Liste des activités:
1. Relevez, dans le texte sur Alice Martin, tous les lieux d'où proviennent les textures et les matériaux de ses sculptures.
2. D'après le texte sur Alice Martin, quel artiste est cité à propos de l'accent Pop de son travail ?

Passage à examiner:
########################################

Le cours des choses

Amatrice de rencontres improbables entre les choses, attentive au jeu des discordances, Alice Martin n’est pas une artiste inquiète. Tour à tour et tout à la fois, elle ramasse, rassemble, met ensemble, comble, construit, défait, érige, étire, suspend, autant de gestes qu’elle improvise pour chacune de ses sculptures. Et cela, en toute insouciance, sans a priori, sans même se préoccuper de ce qui se fait ou ne se fait pas ! Qu’importe le métier, le savoir faire, seul compte de transformer l’essai. Sa technique s’active dans l’assemblage, sa maitrise se négocie dans le bricolage, sa réflexion, son regard s’affirme dans la fabrique. Les textures, les matériaux sortent des placards de la maison, des magasins de décoration, des ateliers pour enfants, des poubelles de recyclage… Et ça tient ! C’est là, présent, très présent même, coloré, acidulé, tactile, peut-être un peu sucré aussi, ou un peu plus amer parfois, définitivement impur. Prises ensemble dans une ritournelle, les sculptures se répondent, se renvoient les unes les autres, on a presque envie de les permuter, de les déranger, de rêver un peu aussi. Ne se prenant pas trop au sérieux, malicieusement animé par les questions toutes contemporaines de la sculpture, souveraine, design et domestique à la fois, le travail d’Alice Martin laisse aussi s’échapper quelques notes de Surréalisme, un accent Pop (Claes Oldenburg), une touche de Nouveau Réalisme (Martial Raysse et son amour des Prisunics), ainsi que la petite harmonie silencieuse du Cours des choses.

########################################

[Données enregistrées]

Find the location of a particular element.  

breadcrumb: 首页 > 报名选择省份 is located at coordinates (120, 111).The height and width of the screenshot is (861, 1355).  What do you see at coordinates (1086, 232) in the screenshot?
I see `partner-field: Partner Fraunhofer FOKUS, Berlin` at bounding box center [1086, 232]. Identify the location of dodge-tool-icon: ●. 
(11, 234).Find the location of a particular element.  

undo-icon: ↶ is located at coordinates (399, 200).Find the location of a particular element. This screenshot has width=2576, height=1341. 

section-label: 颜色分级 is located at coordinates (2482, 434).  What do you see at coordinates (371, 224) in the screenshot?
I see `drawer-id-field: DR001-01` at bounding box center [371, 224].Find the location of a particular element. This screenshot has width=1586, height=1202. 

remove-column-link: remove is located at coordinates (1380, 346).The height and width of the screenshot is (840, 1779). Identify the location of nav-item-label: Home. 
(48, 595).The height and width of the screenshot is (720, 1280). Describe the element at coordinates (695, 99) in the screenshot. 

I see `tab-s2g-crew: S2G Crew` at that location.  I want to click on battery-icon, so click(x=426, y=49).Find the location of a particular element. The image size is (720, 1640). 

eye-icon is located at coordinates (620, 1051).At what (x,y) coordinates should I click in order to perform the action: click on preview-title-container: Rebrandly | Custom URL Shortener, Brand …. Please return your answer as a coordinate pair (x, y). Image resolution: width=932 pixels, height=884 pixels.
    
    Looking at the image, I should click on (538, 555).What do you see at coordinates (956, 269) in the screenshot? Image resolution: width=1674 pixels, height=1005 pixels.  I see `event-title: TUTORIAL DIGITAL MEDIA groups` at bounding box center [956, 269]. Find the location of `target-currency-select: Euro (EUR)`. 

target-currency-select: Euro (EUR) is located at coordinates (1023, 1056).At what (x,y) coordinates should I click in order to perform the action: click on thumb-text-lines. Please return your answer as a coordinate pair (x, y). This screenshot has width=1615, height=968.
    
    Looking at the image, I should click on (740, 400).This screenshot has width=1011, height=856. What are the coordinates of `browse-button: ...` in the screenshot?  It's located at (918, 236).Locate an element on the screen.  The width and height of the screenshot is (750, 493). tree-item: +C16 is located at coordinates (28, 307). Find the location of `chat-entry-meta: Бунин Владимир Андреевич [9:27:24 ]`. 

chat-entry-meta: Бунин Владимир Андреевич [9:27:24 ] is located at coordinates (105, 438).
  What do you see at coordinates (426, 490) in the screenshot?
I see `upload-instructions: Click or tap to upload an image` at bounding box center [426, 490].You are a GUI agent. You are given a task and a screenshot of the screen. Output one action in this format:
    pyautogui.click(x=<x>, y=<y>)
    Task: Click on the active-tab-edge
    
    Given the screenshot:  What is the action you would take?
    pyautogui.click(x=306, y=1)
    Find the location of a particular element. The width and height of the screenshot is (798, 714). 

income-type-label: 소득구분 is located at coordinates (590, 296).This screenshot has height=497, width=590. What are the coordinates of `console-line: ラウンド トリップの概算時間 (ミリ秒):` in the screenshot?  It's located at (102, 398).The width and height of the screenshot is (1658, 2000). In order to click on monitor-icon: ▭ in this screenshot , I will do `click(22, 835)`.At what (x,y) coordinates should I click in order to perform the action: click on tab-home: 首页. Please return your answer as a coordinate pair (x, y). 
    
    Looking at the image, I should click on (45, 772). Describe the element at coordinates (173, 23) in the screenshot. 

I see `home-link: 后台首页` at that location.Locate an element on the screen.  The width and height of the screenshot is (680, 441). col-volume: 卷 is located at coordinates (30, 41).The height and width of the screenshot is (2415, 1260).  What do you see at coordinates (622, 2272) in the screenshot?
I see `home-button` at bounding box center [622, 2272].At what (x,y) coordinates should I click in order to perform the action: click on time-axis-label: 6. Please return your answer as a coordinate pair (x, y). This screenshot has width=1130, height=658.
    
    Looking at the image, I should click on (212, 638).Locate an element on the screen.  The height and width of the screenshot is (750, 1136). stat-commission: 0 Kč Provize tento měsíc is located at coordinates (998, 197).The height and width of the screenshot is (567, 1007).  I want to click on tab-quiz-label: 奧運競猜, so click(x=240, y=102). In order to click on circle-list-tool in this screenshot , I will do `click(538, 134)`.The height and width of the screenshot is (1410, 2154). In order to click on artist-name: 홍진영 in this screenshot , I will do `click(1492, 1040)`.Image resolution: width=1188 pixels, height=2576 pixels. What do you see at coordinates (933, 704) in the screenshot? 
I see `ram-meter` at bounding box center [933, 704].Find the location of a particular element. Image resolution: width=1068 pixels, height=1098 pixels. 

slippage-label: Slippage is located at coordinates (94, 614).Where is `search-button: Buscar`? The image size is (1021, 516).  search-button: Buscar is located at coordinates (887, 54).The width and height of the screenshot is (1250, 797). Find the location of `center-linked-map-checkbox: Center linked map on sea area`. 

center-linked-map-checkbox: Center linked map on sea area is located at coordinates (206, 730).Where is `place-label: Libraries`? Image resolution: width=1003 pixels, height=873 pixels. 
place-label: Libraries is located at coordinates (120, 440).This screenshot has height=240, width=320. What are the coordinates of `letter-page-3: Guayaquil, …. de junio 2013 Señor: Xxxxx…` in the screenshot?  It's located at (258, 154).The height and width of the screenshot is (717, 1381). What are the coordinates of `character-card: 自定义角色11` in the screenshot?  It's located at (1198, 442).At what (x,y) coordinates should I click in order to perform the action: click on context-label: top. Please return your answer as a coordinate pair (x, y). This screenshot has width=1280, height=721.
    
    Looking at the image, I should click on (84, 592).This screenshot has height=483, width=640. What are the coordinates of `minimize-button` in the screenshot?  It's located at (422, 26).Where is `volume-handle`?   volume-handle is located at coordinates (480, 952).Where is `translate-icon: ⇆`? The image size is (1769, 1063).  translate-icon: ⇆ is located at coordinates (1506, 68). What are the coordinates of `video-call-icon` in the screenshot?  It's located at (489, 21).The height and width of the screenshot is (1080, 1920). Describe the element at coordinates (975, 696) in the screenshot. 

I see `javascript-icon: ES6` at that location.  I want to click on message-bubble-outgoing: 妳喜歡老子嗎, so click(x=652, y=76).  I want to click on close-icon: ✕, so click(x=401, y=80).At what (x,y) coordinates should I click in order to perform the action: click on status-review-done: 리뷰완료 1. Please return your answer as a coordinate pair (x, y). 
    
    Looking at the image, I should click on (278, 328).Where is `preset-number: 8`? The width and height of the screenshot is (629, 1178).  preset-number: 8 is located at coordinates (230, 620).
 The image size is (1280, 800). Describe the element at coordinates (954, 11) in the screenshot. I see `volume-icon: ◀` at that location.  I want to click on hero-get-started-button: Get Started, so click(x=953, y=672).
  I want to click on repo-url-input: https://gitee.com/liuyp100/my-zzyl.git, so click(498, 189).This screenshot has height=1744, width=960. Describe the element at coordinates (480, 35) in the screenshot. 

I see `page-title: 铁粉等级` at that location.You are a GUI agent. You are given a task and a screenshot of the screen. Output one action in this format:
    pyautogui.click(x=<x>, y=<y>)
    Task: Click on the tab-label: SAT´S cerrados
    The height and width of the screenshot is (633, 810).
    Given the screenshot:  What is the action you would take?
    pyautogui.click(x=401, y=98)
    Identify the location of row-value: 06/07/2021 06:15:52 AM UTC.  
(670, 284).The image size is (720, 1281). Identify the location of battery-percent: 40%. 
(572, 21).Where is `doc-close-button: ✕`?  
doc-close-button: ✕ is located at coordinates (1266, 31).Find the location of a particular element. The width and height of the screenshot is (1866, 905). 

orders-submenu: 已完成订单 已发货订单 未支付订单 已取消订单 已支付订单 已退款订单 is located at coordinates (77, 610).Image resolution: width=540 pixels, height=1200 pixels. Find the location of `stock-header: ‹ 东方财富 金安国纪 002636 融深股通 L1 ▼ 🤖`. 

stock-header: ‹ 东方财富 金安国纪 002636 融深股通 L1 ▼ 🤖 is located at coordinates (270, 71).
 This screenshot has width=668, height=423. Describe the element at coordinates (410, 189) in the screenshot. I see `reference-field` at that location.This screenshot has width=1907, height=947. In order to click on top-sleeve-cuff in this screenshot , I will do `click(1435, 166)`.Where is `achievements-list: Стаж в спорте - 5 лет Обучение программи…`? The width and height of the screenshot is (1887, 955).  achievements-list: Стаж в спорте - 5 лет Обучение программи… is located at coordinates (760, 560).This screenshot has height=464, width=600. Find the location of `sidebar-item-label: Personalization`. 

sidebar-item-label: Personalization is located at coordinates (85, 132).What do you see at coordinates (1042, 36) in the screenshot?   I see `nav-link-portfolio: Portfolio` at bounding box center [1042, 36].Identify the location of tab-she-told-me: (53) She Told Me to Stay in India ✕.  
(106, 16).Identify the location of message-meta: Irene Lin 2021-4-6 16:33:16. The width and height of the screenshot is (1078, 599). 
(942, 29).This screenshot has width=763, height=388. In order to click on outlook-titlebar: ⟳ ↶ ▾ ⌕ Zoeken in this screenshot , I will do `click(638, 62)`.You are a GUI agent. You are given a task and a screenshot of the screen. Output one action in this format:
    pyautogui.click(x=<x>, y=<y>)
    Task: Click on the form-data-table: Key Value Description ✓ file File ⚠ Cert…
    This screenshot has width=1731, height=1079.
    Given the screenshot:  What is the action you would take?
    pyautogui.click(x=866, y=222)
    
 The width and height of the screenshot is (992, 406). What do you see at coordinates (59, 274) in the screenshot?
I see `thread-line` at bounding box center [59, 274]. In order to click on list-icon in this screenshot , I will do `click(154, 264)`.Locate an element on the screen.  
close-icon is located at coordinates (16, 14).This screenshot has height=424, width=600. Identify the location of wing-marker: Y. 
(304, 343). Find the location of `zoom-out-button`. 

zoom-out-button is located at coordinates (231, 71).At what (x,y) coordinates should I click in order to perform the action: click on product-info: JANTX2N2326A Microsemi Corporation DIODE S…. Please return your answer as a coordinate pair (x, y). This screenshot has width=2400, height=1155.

########################################

Réponses fournies:
1.
- les placards de la maison
- les magasins de décoration
- les ateliers pour enfants
- les poubelles de recyclage

2. Claes Oldenburg.